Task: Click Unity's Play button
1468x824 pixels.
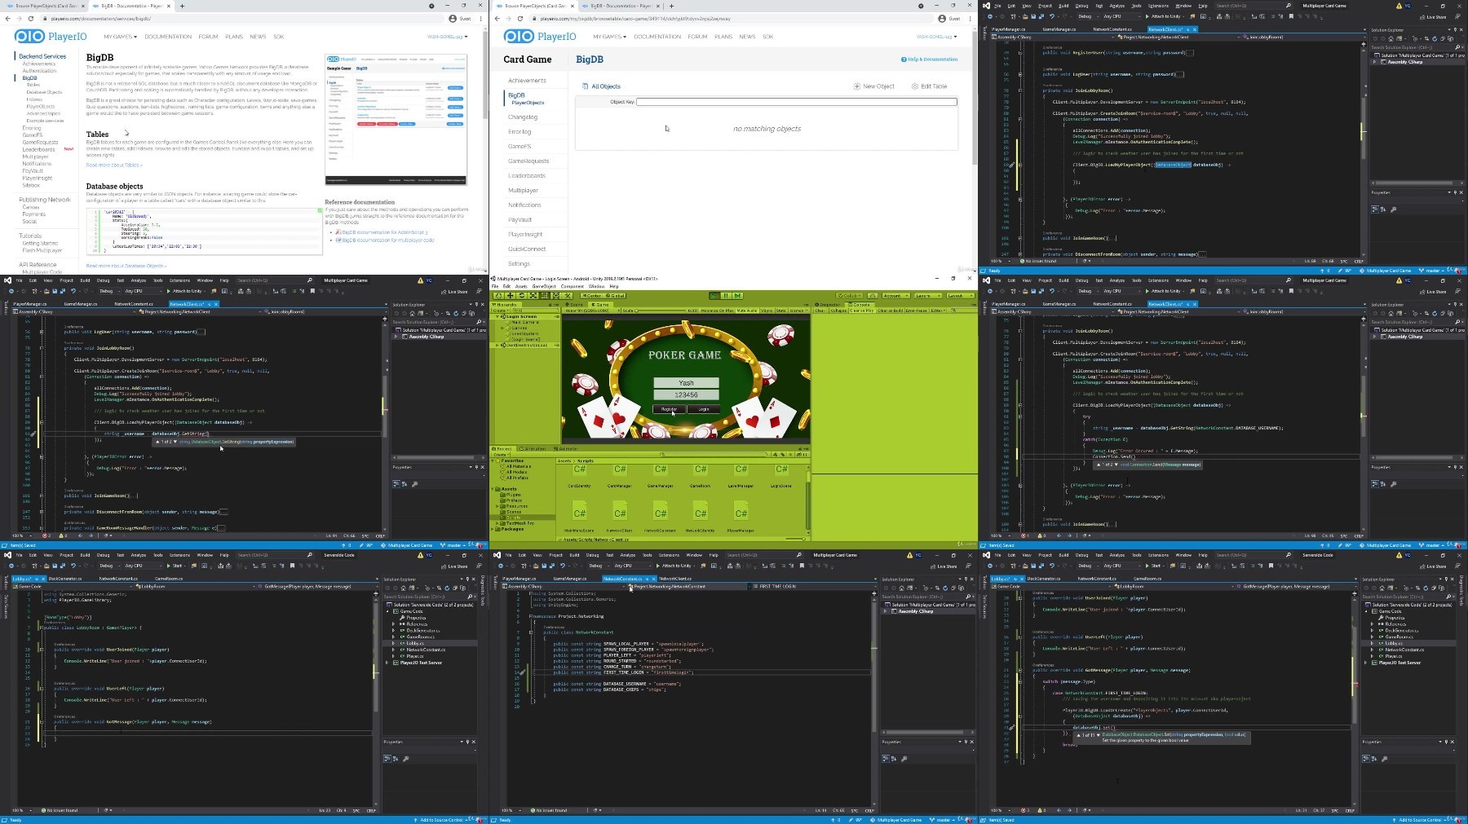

◇ ◇ ◇ ◇

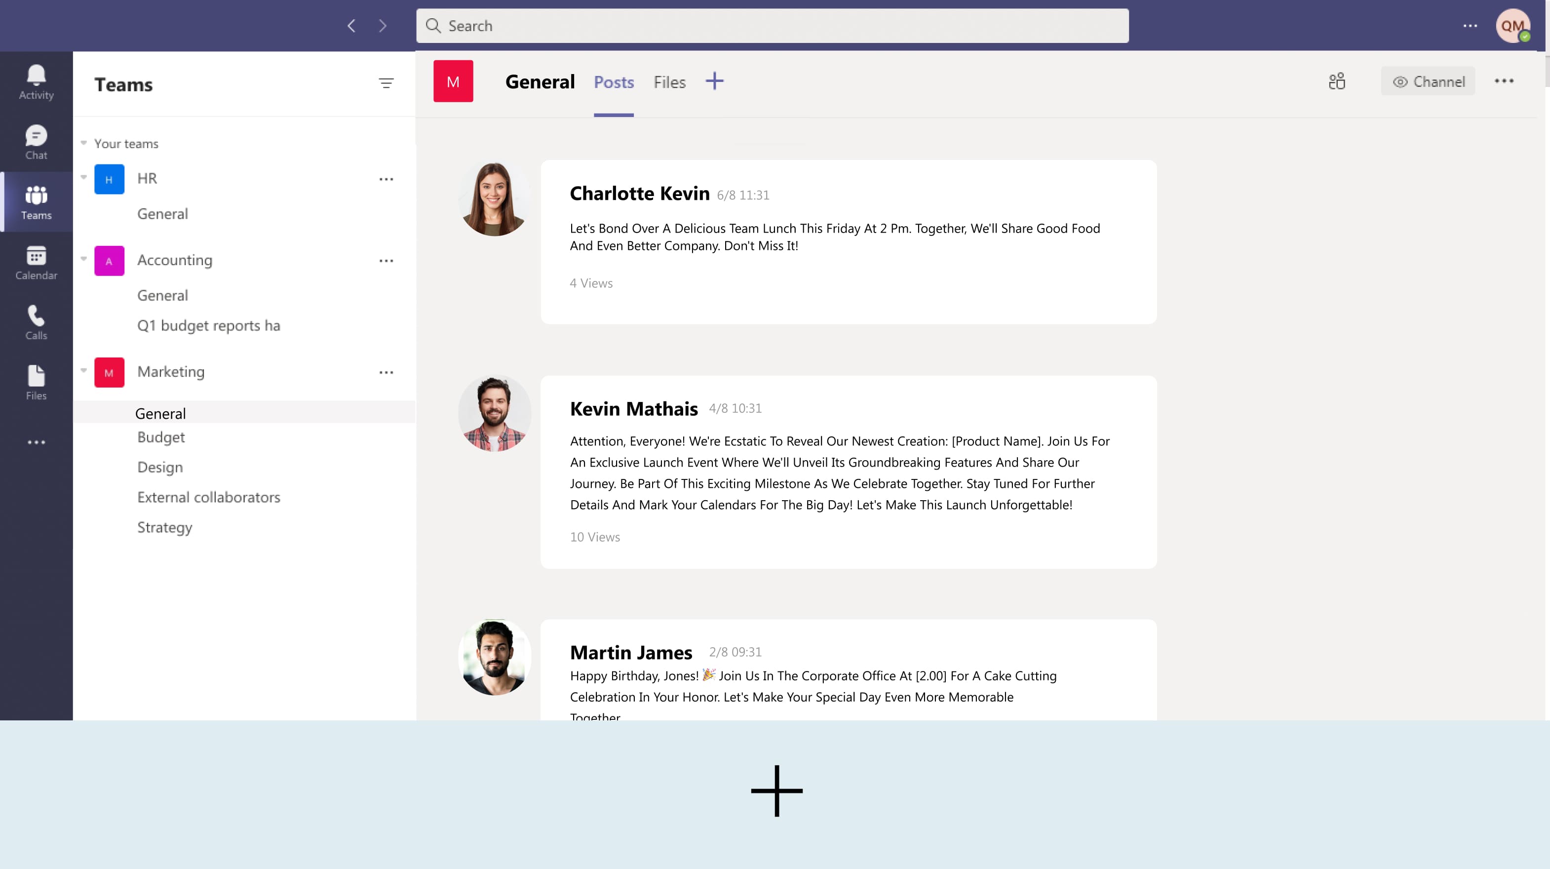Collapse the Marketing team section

◇ ◇ ◇ ◇

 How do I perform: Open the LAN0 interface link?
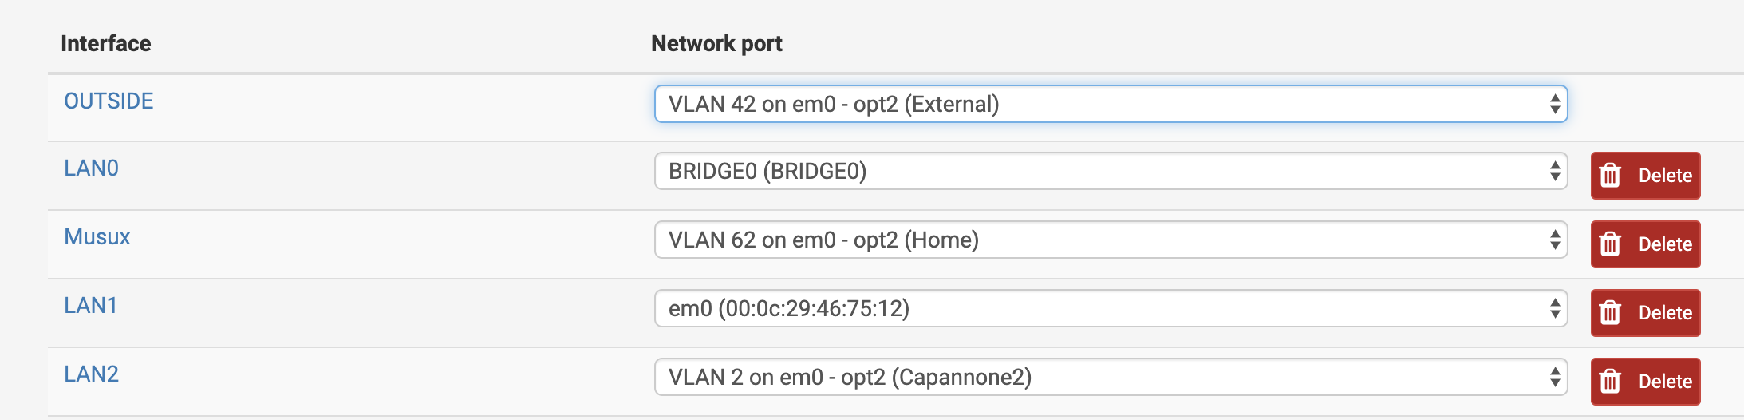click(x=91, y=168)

◇ ◇ ◇ ◇

Collect every line above that contains the word "Open", matching its capitalization exactly.

- Solution:
 How do I perform: Open the LAN0 interface link?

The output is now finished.